Ich habe für mein 5PS AB auch keine Papiere mehr gehabt,irgendwie Verschlammt!
Du kannst die Registrierung auch Online bein jeweiligen WSA machen,die wollen keine Papiere sehen,du mußt nur die Seriennummer eintragen.

Die werden denke ich schon Vergleichen,ob da geklaute Nummern vorkommen,oder Doppelte!
Nach Überweisung des Geldes,bekommst Du einige Tage später den Ausweis,mit eingetragenem Kennzeichen.

Gruß Andreas


----------



## angelmatz (19. August 2011)

*AW: Papiere für Aussenborder*

Kaufverträge, Schenkungsurkunden......... Hmmmmmm

Hoffentlich handelt es sich bei dem Motor nicht wirklich um einen geklauten.......

Um auf Nummer sicher zu gehen, würde ich mal mit der Individualnummer/ Motornummer zur Polizei gehen.
Dort können die freundlichen Beamten überprüfen,ob das Teil zur Fahndung ausgeschrieben ist (falls er wirklich mal gemopst wurde...).

Wäre doch ziemlich peinlich, wenn Du von der Wasserschutzpolizei überprüft wirst und dann erfährst dass Dein Motor zur Fahndung ausgeschrieben ist.

Lieben Gruß

Matze


----------



## Tommes63 (19. August 2011)

* VORLIEGENDES MATERIAL
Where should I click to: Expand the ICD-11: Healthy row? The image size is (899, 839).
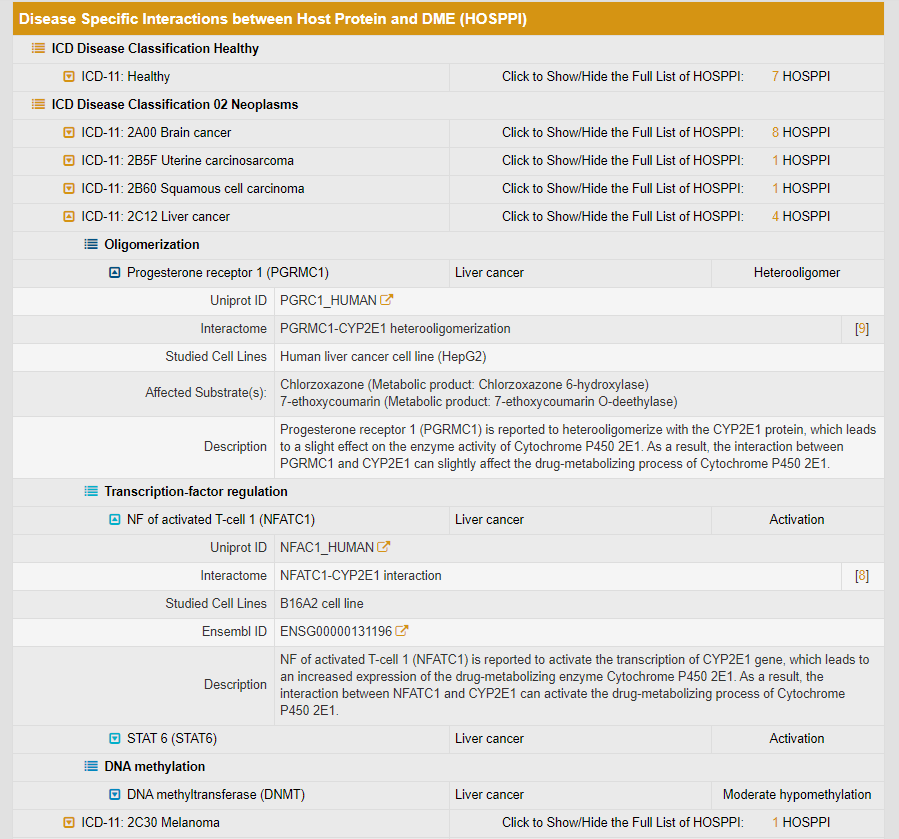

* ZU BEARBEITENDE AUFGABEN
1. Gib aus dem Forumsthread über Papiere für Außenborder den Abschnitt wörtlich wieder, der mit „## angelmatz (19.“ beginnt und sich bis einschließlich „mal gemopst wurde...).“ erstreckt.
2. Wohin sollte man laut Matze im Forumsthread über Papiere für Außenborder mit der Individualnummer bzw. Motornummer gehen?
3. Führe den Forumsthread über Papiere für Außenborder bitte ab der Stelle fort, an der er endet.

* LÖSUNGEN ZUR ÜBUNG
1.
## angelmatz (19. August 2011)

*AW: Papiere für Aussenborder*

Kaufverträge, Schenkungsurkunden......... Hmmmmmm

Hoffentlich handelt es sich bei dem Motor nicht wirklich um einen geklauten.......

Um auf Nummer sicher zu gehen, würde ich mal mit der Individualnummer/ Motornummer zur Polizei gehen.
Dort können die freundlichen Beamten überprüfen,ob das Teil zur Fahndung ausgeschrieben ist (falls er wirklich mal gemopst wurde...).

2. Zur Polizei.

3.
*AW: Papiere für Aussenborder*

Hier in Brandenburg nennt sich das Eidesstattliche Erklärung. http://www.wsa-brandenburg.wsv.de/service/Antraege/eidesstattliche_erklaerung.pdf
Einfach ausfüllen, ab zum WSA und du bekommst deinen Motor eingetragen. Auch ohne komische Kaufverträge 
Hier gibts noch mehr Papierkram zur Bootsanmeldung http://www.wsa-brandenburg.wsv.de/service/Antraege/index.html


----------



## Fxndlxng (20. August 2011)

*AW: Papiere für Aussenborder*



crankbuster schrieb:


> Hallo,
> 
> du musst beim zuständigen Wasser- und Schifffahrtsamt ein amtliches Kennzeichen
> beantragen. Dann bekommst du den "Ausweis über das Kleinfahrzeugkennzeichen"
> ...



Alles richtig so weit, gilt aber nur auf Binnenschifffahrtsstrassen. Auf den meisten Seeschifffahrtsstrassen und auf der Ostsee besteht keine Kennzeichenpflicht.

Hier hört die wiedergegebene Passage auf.